Conclusions: Poland needs a better early cancer diagnostic system with a population-based screening programme. Its efficiency should be monitored by population-based cancer registries. An appropriate trend analysis also requires simultaneous completion of data by adding clinical information obtained with the use of advanced technology, that has already been implemented.


Sue Noell Stone*, Jason Witter**, Meg Adams-Cameron***

*Cancer and Public Health, London School of Hygiene and Tropical Medicine, London, England. **Epidemiology and Cancer Control, University of New Mexico, Albuquerque, USA. ***Cancer Control Program, New Mexico Department of Health, Albuquerque, USA.

Introduction: Treatment choices for women with breast cancer have expanded and breast conservation surgery (BCS) with follow-up radiation (XRT) is now considered appropriate therapy for the majority of women with early stage breast cancer. There is some concern that not all women treated with BCS receive follow-up XRT. The purpose of this study was to assess the accuracy of the New Mexico Tumor Registry's (NMTR)reported use of XRT following BCS, using the Surveillance, Epidemiology and End Result (SEER) program's coding rules, and to document the demographic patterns of follow-up XRT in New Mexico.

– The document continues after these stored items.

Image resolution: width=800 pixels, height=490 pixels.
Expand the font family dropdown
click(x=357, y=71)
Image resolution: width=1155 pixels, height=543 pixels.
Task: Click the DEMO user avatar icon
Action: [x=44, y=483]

Methods: We conducted a telephone survey and medical records review of 352 New Mexican women, identified by NMTR and treated with BCS in 1995-1997. Questions concerned co-morbid conditions, treatment recommendation sources, insurance coverage, education and income. Using chi-square statistics, we compared 1) SEER abstract to patient recall for follow-up XRT and, 2) the characteristics of women who delayed XRT to those who delayed or did not receive it.

Results: We found that many women reported receiving XRT four months after BCS, which in some cases resulted in the XRT being excluded from the SEER abstract. We then compared those women who did not have XRT (n=23, 6.5%), those who did within four months of BCS (n=190, 53.9%) and those who received XRT after four months post-BCS (n=139, 39.5%). Demographic factors such as ethnicity, education and urban residence did not appear to influence use or timing of XRT. We found that although the co-morbid conditions of diabetes (p=.05) and previous stroke (p=.04) may have influenced XRT timing, the number of co-morbid conditions did not (p=.61). As was expected, most women who received XRT did have insurance (95%), and the majority reported having private insurance, including HMO coverage. There was not a statistically significant difference in timing or use of XRT after BCS when we compared insurance types (p=.67) although many women did report that their insurance status did affect their treatment decisions.

Conclusions: This research suggests that women in New Mexico may be receiving XRT within one year of BCS, although much of the follow-up XRT may not be recorded in routine SEER abstracts. It also suggests that further research is needed to understand why some women may delay radiation treatment and how this delay may affect survival and quality of life for breast cancer patients.